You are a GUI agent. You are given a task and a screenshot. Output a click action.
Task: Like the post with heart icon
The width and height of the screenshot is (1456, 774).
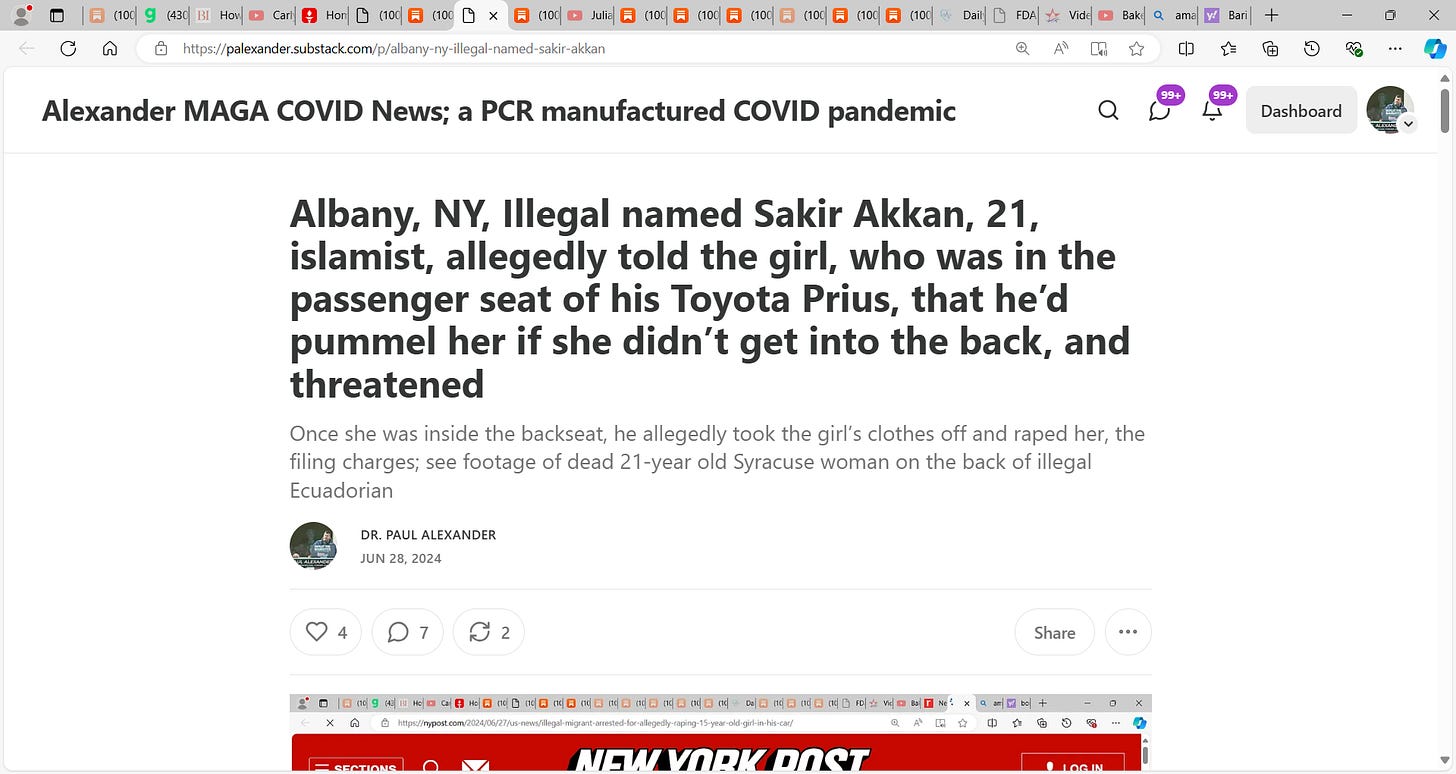326,632
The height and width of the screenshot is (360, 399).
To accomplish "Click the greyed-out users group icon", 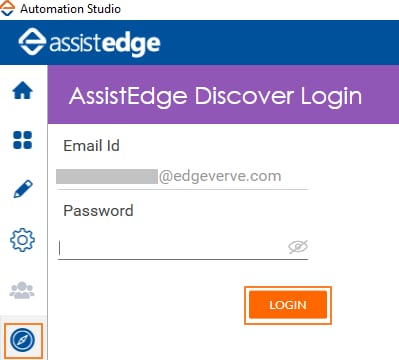I will [x=22, y=290].
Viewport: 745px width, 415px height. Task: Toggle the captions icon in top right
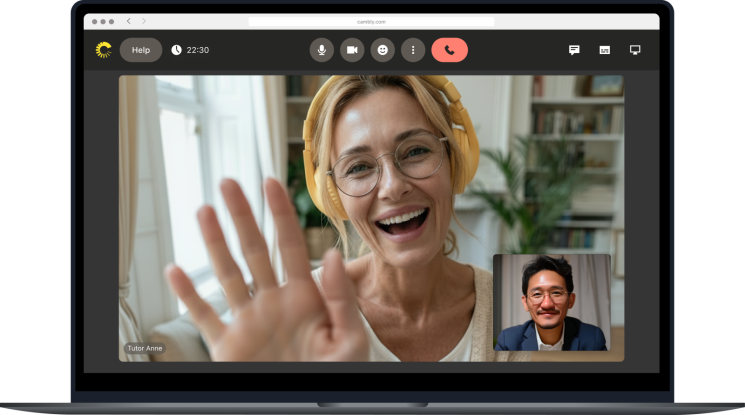point(604,50)
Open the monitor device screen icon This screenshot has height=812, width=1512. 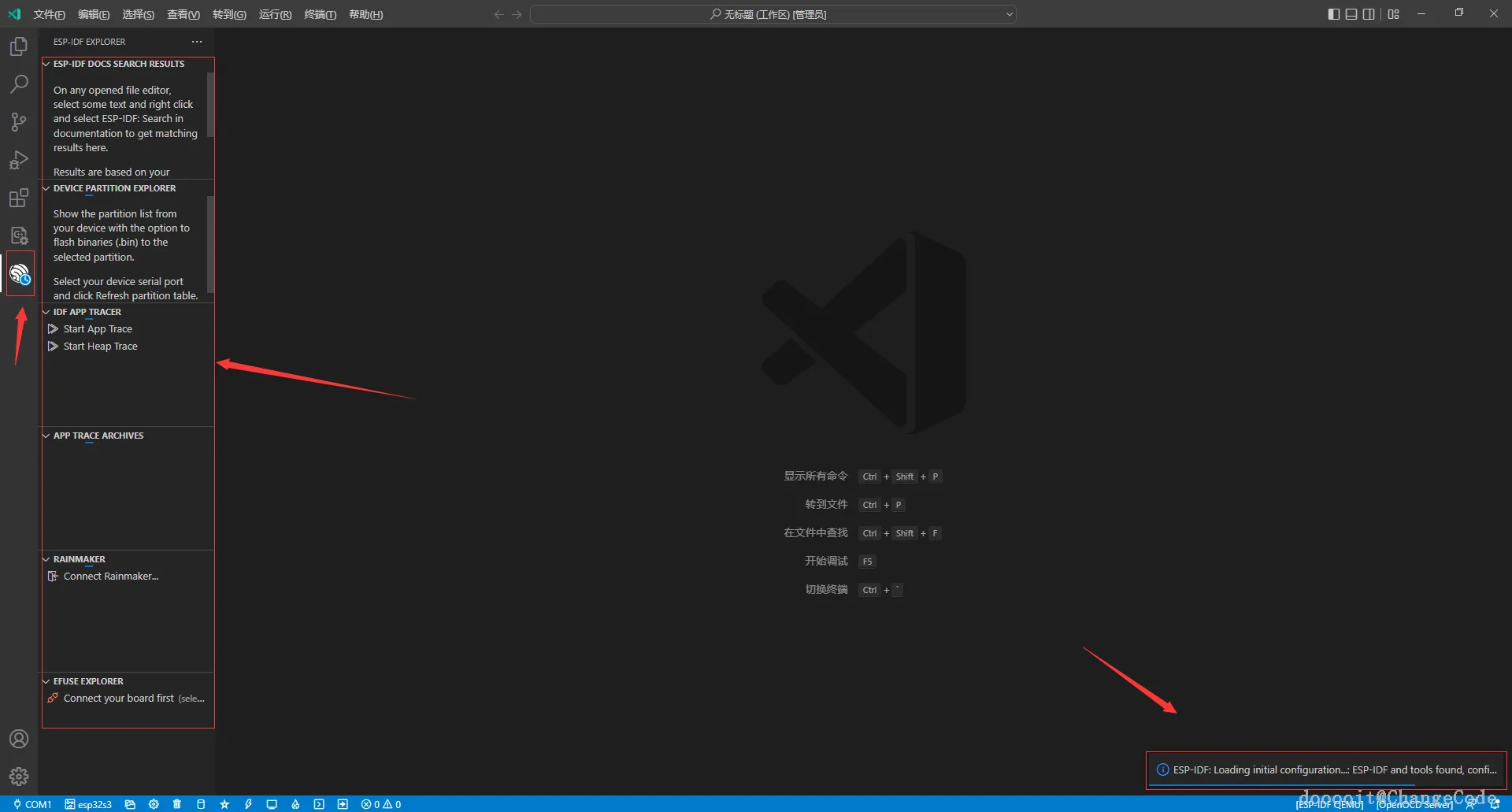point(272,804)
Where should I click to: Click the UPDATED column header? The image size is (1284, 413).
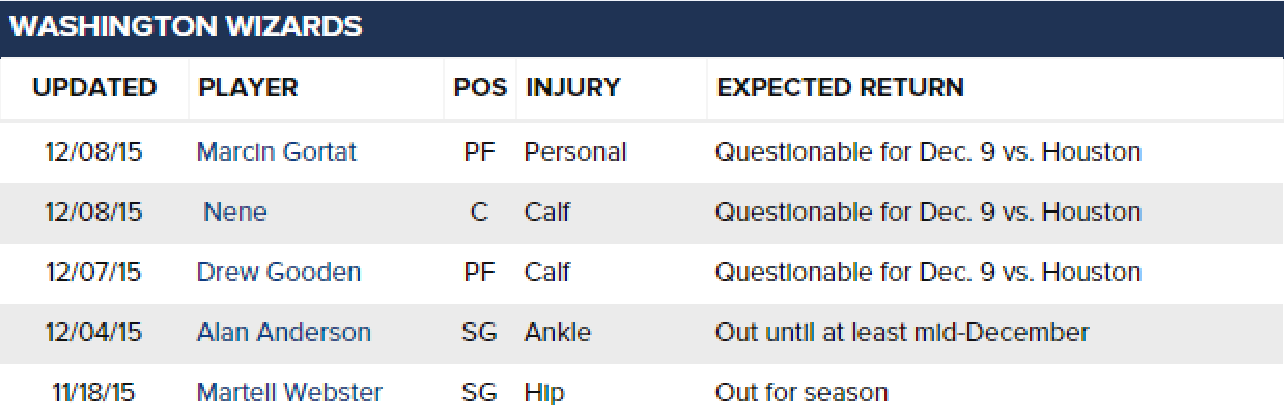[95, 88]
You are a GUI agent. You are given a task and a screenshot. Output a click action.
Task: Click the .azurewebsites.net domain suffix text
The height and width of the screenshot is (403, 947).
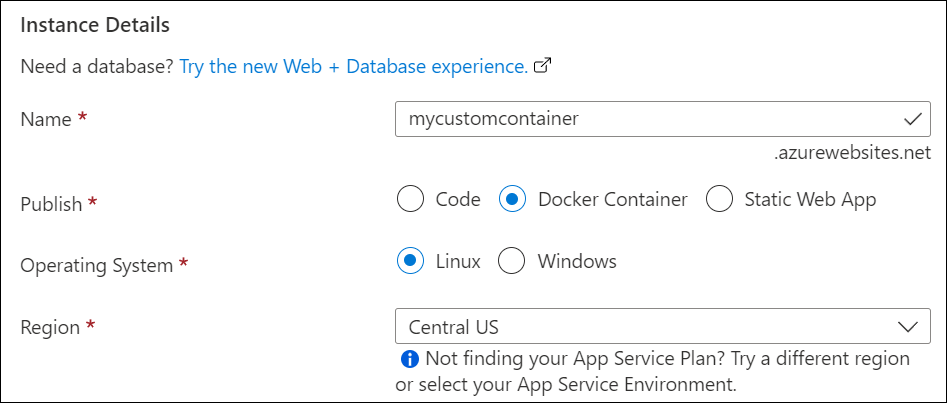click(852, 153)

-------

Problem details - Output precisely the lines in the material above from the line containing "Task: Click the" through its last line, and omit pictures.

Answer to this task -
Task: Click the .azurewebsites.net domain suffix text
The height and width of the screenshot is (403, 947).
click(852, 153)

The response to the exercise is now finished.